Le surf Sur sa côte ouest, le Japon reçoit des houles en hiver par les dépressions de la mer de Chine (houle courte mais violente). Le surf y est court et aléatoire mais peut être très bon. Sur sa côte est, le surf est principalement constitué par les houles de typhon. La période favorable va de fin juillet à fin octobre dans une eau à 25 - 26°C.
Le surf n'est pas aussi consistent que par chez nous et les périodes de flat peuvent être longues. Sachant que sur l'ensemble du voyage (en famille...), 5 jours seront dédiés à la recherche du surf, j'ai intérêt à compter sur la chance et sniper les sessions.
Il y a beaucoup de surfeurs, souvent suréquipés de matériel flambant neuf. Les spots peuvent être surpeuplés: il vaut mieux s'y préparer mentalement. Les japonais sont en général très cools à l'eau et finissent toujours par lier contact. Les sessions n'en sont que plus agréables.
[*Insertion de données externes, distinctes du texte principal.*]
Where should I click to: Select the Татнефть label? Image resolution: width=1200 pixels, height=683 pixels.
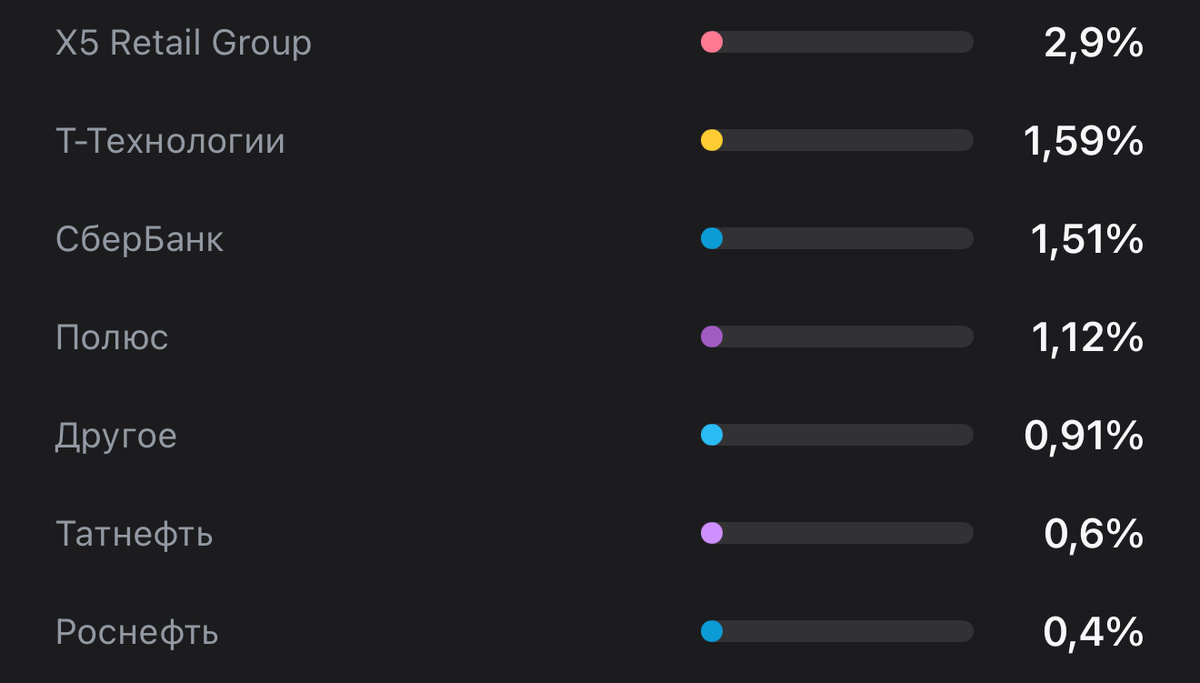click(x=134, y=534)
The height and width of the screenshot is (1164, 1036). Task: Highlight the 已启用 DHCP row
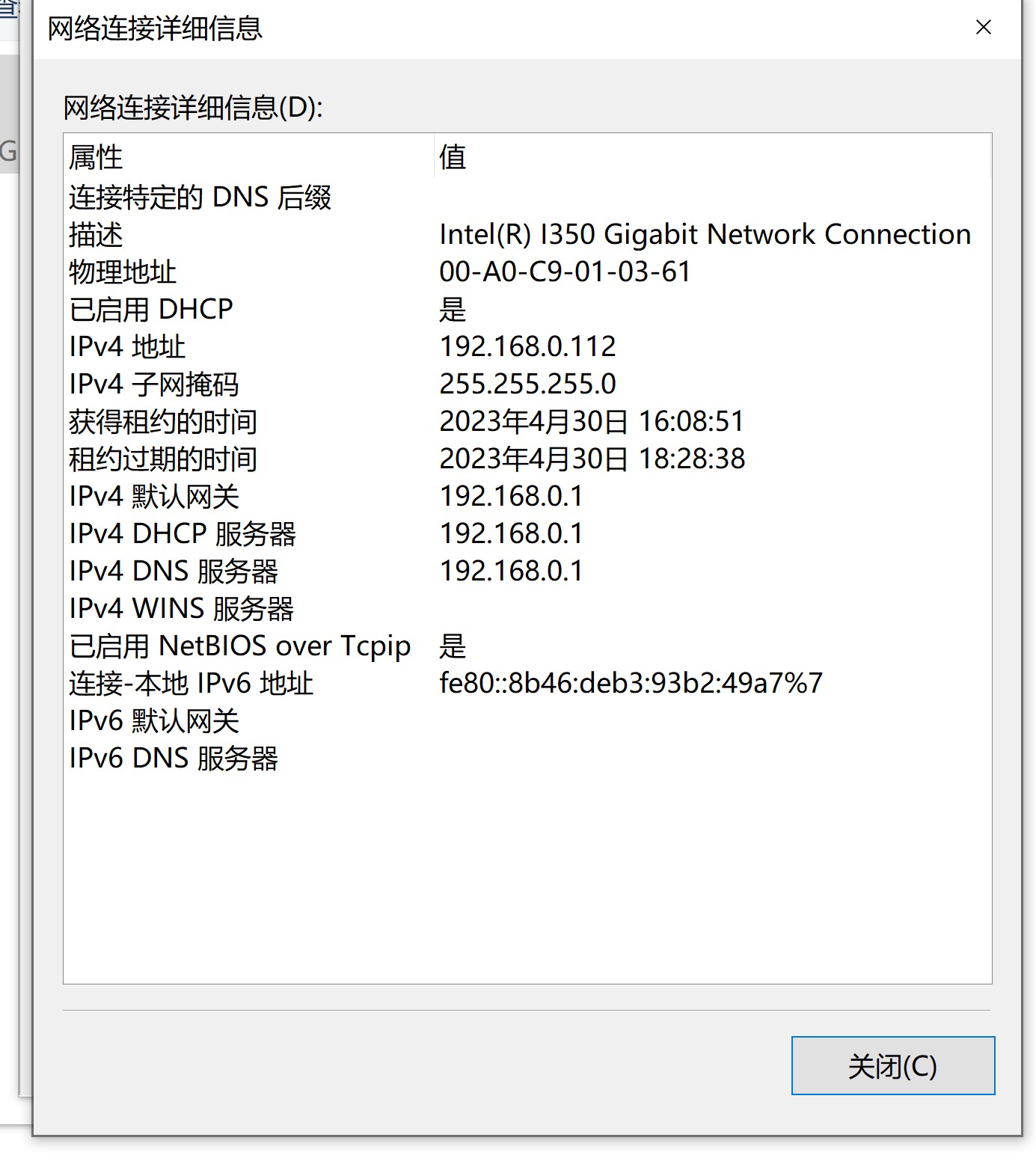point(151,310)
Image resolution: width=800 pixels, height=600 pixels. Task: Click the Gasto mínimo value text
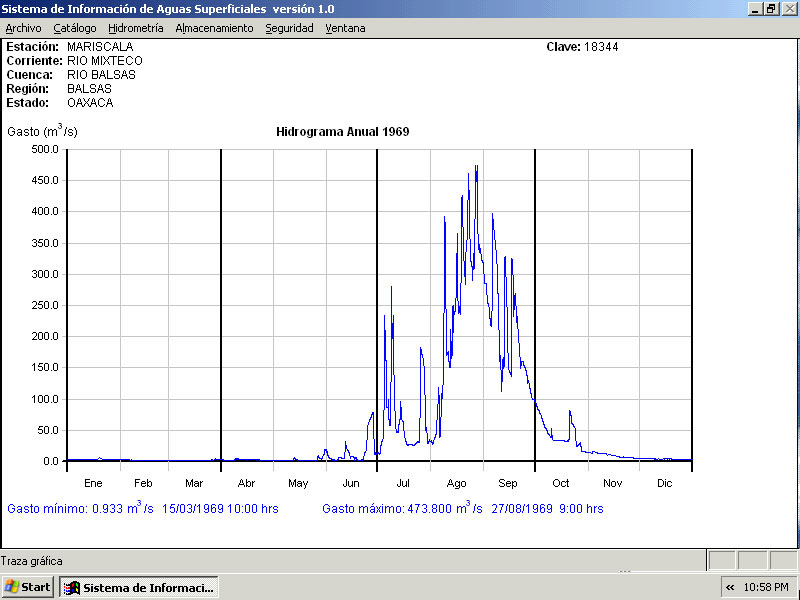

Le voyage Se déplacer au Japon sans connaître le japonais peut demander pas mal de temps pour comprendre les panneaux.
Lignes de train au départ de l'aéroport d'Osaka...va comprendre
Itinéraire en bleu du centre du Japon jusqu'au sud
Nous commençons par 15 jours de voyage à la découverte de ce pays. Temple à Noto Hanto
Je fais un saut au spot de surf Shibagaki, côté mer du Japon. Des vagues de 30cm déferlent à la série, c'est blindé, je passe... Spot de Shibagaki
Et je m'empresse d'aller faire pas mal d'offrandes aux "kami", les dieux logés dans la nature pour avoir des vagues.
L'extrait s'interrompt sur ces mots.